A groundbreaking machine-learning method developed at the University of Michigan is set to transform the treatment of brain cancer by mapping real-time tumour metabolism in patients. This innovation could enable clinicians to tailor treatment strategies for glioma with greater precision. The model’s reliability was confirmed through comparisons with human patient data and mouse experiments.
Published in Cell Metabolism, the study advances prior findings that certain gliomas may be mitigated by dietary interventions. Some tumours struggle to grow without specific amino acids, yet others can synthesise these nutrients independently. Historically, predicting which tumours would respond to dietary restrictions posed a significant challenge.
The digital twin technology developed by the Michigan team offers a solution by predicting individual patient tumour responses to various treatments. This computer-based model, primarily funded by the National Institutes of Health, utilises patient data from blood samples, metabolic measurements of tumour tissue, and genetic profiling to calculate metabolic flux — the rate at which cancer cells consume and process nutrients.
Deepak Nagrath, a professor of biomedical engineering and co-author of the study, emphasised the limitations of traditional metabolic measurements during surgeries. “Integrating limited patient data into a model based on fundamental biology, chemistry, and physics allowed us to overcome these obstacles,” he stated.
The approach marks the first instance of using machine learning and AI to directly measure metabolic flux in patient tumours, as noted by Baharan Meghdadi, a doctoral student and co-author.
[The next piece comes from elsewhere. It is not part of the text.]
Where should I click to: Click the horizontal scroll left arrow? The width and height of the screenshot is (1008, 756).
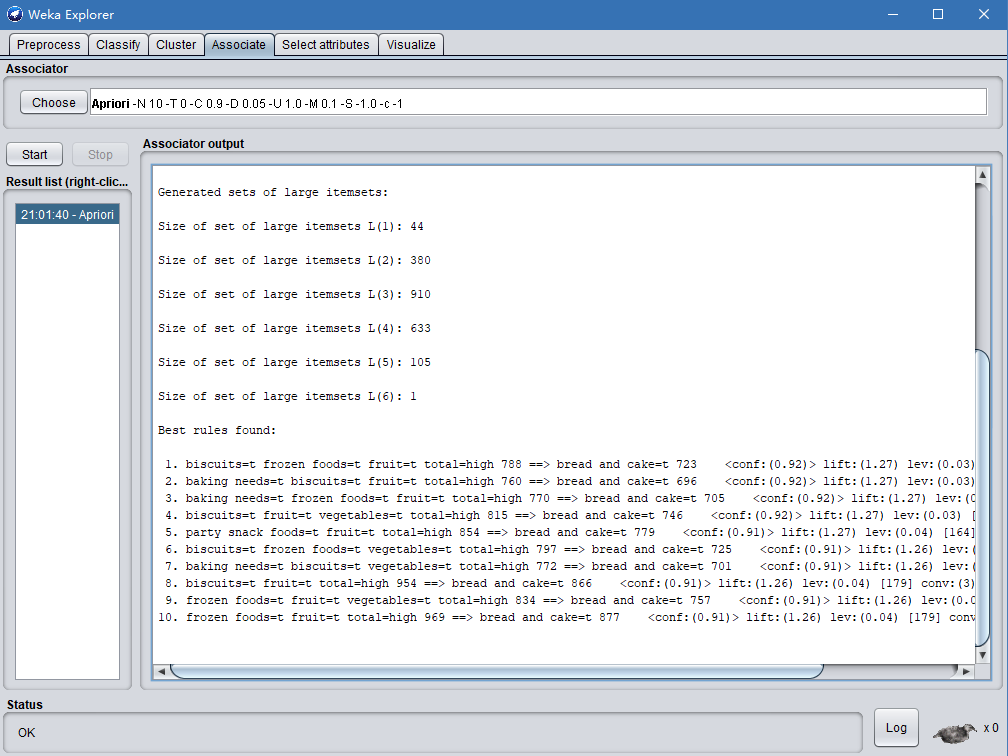pyautogui.click(x=161, y=671)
The team’s convolutional neural network was trained on synthetic patient data and validated through experiments with glioma patients and mouse models, demonstrating high predictive accuracy.
Furthermore, the digital twin successfully predicted tumour responses to the drug mycophenolate mofetil, which targets DNA synthesis. The model identified tumours capable of bypassing the drug’s effects via a salvage pathway, a finding corroborated by mouse experiments.
Wajd N. Al-Holou, assistant professor of neurosurgery and co-author, highlighted the tool’s potential to refine treatment plans by avoiding ineffective therapies. “This amazing tool could help doctors avoid prescribing treatments that a specific tumour is already equipped to resist,” he remarked.
The research received support from various foundations and institutions, including the Damon Runyon Cancer Foundation and the American Cancer Society. Collaborators from the University of Alabama, Birmingham, and the Mayo Clinic also contributed.
Patent protection is being sought with the assistance of U-M Innovation Partnerships, as the team looks for partners to commercialise the technology. This innovation brings the prospect of truly personalised cancer care closer, not only for brain cancer but potentially for a wide range of tumours as well.